I can't explain the behaviour of trim_mean()
in Scipy.stats
.
I learned that trimmed mean calculates the average of a series of numbers after discarding given parts of a probability distribution.
In the following example, I got the result as 6.1111
from scipy.stats import trim_mean
data = [1, 2, 2, 3, 4, 30, 4, 4, 5]
trim_percentage = 0.05 # Trim 5% from each end
result = trim_mean(sorted(data), trim_percentage)
print(f"result = {result}")
result = 6.111111111111111
However, I expect that 1 and 30 will be cut out, because they fall under the 5 percentile and above the 95 percentile.
When I do it manually:
import numpy as np
data = [1, 2, 2, 3, 4, 30, 4, 4, 5]
p5, p95 = np.percentile(data, [5, 95])
print(f"The 5th percentile = {p5}\nThe 95th percentile = {p95}")
trim_average = np.mean(list(filter(lambda x: x if p5 < x < p95 else 0, data)))
print(f"trimmed average = {trim_average}")
I got this:
The 5th percentile = 1.4
The 95th percentile = 19.999999999999993
trimmed average = 3.4285714285714284
Does this mean the trim_mean()
treats each number separately and assumes a uniform distribution? The proportiontocut
is explained as "Fraction to cut off of both tails of the distribution". But why it behaves like if the distribution were not considered?

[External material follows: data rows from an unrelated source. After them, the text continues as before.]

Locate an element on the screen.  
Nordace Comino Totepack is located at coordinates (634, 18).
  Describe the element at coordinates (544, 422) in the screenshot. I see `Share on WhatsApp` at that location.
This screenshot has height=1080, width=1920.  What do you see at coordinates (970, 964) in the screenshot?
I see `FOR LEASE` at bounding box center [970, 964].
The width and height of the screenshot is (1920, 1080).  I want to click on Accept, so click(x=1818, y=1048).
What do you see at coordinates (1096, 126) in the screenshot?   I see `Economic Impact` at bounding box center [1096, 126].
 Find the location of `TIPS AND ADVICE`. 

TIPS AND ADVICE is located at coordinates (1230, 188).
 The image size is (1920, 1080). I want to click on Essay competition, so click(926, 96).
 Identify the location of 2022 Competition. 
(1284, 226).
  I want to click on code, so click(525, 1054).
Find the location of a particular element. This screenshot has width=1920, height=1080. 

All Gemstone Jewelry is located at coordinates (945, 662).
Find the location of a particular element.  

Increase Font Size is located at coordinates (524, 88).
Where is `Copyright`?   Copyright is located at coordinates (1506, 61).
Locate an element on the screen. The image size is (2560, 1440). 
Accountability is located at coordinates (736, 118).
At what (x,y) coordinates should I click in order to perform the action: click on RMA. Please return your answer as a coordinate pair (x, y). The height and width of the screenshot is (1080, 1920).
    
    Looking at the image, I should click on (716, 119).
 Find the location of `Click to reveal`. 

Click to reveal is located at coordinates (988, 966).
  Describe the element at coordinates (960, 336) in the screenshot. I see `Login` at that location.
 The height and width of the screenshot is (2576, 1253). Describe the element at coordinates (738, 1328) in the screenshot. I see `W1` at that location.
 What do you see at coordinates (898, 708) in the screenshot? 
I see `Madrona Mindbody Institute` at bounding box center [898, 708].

The phrasing in the documentation should be more precise: it cuts a fraction of the observations in your sample. You have 9 values, and 5% of 9 values is 0.45 values. However, it can't cut off a fraction of a value. The documentation states that it
Slices off less if proportion results in a non-integer slice index
So in your case, zero values are cut from both ends before taking the mean.
import numpy as np
from scipy import stats
x = [1, 2, 2, 3, 4, 30, 4, 4, 5]
np.mean(x) # 6.111111111111111
stats.trim_mean(x, 0.05) # 6.111111111111111
You can verify that the result changes when proportiontocut
exceeds 1/len(data)
:
from scipy import stats
x = [1, 2, 2, 3, 4, 30, 4, 4, 5]
p = 1 / len(x)
eps = 1e-15
stats.trim_mean(x, p-eps) # 6.111111111111111
stats.trim_mean(x, p+eps) # 3.4285714285714284
This behavior appears to be consistent with the description of a trimmed mean on Wikipedia, at least:
This number of points to be discarded is usually given as a percentage of the total number of points, but may also be given as a fixed number of points... For example, given a set of 8 points, trimming by 12.5% would discard the minimum and maximum value in the sample: the smallest and largest values, and would compute the mean of the remaining 6 points.
SciPy does not have a function that trims based on percentiles (of which there are many conventions). For that, you'd need to write your own function, or perhaps there is such a function in another library.
Please consider opening an issue about improving the documentation.